Dans le scriptorium, Paul Auster (2008)
À retrouver chez ACTES SUD


Plongez dans le scriptorium, ce mot évocateur d’une tradition perdue, rappelant les moines copistes laborieusement en train de transcrire le savoir ancien. Tel un scribe des temps modernes, Paul Auster déploie son récit labyrinthique dans Dans le scriptorium, où chaque mot devient une lettre ornée, chaque phrase une énigme à déchiffrer. Mr Blank notre narrateur, se retrouve captif dans une chambre anonyme, aux murs aveugles, sous l’œil vigilant d’un appareil photographique enregistrant ses moindres mouvements.

« Nous sommes embarqués dans une histoire compliquée, et tout n’est pas nécessairement ce qu’on pourrait croire. »
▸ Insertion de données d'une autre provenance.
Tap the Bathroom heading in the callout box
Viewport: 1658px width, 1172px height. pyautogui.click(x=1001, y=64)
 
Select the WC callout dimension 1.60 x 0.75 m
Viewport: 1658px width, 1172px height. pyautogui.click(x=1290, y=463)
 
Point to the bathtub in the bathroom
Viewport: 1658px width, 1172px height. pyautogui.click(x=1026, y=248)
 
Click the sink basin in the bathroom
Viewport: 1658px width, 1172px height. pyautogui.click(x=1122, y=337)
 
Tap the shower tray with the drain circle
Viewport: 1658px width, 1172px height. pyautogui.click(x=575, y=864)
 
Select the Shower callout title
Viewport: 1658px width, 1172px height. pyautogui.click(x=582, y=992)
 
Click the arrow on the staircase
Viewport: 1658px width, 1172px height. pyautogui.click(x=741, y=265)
Au réveil, Mr Blank est confronté à une amnésie sélective, son esprit habité par des visions d’horreur dès qu’il ferme les yeux. Un mystérieux coup de fil d’un prétendu policier, la découverte d’un début de roman intitulé Neverland, et des photos éparpillées sur un bureau à proximité ajoutent à l’énigme. Le visiteur inattendu, une femme nommée Anna, semble détenir les clés de son passé, créant un lien nébuleux entre eux.

Tout au long de cette journée, au gré des rencontres et des découvertes littéraires, Mr. Blank tente de démêler les fils de sa captivité et de comprendre pourquoi le blanc de l’amnésie a envahi sa mémoire. Paul Auster orchestre ce drame psychologique avec une maestria troublante, utilisant la confusion de Mr. Blank comme une toile sur laquelle il projette les ombres de l’existence.

« Nous vivons une époque dangereuse et je sais avec quelle facilité les perceptions peuvent être déformées par un seul mot glissé dans la mauvaise oreille. Contestez le caractère d’un homme et tout ce que fera cet homme en deviendra douteux, suspect, lourd de motivations ambiguës. Dans mon cas, les fautes en question résultaient de la souffrance, non de la méchanceté ; du désarroi, non de la ruse… »

Les thèmes d’identité, de mémoire, et de création littéraire se mêlent dans une symphonie déroutante. Auster, tel un alchimiste, transforme chaque élément narratif en un ingrédient complexe, ajoutant à l’atmosphère de perplexité. Le scriptorium devient le lieu où les souvenirs et les mots s’entremêlent, créant un tableau de désillusion et de quête existentielle.

« Quand cette absurdité prendra-t-elle fin ? Elle ne prendra jamais fin. Car M. Blank est l’un d’entre nous désormais… Sans lui, nous ne sommes rien, et le paradoxe, c’est que nous, les chimères d’un cerveau qui nous a fabriqués, car une fois lancés dans le monde, nous continuons à exister à jamais et on continue à raconter nos histoires, même après notre mort. »

Ce roman, loin d’offrir des réponses faciles, embarque le lecteur dans une expérience délibérément déroutante, où la vérité est aussi changeante que les ombres dans une pièce sombre. Dans l’œuvre d’Auster, le doute devient une force motrice, et chaque page est une énigme à déchiffrer dans ce scriptorium de l’âme humaine. Nous y croisons des personnages d’autres bouquins de Paul Auster, certains vous diront donc avec une certaine facilité de ne pas commencer par celui-ci pour ne pas rater les clins d’œil ; peu importe de les retrouver maintenant ou par la suite en étoffant vos lectures de cet auteur, le résultat sera sensiblement identique.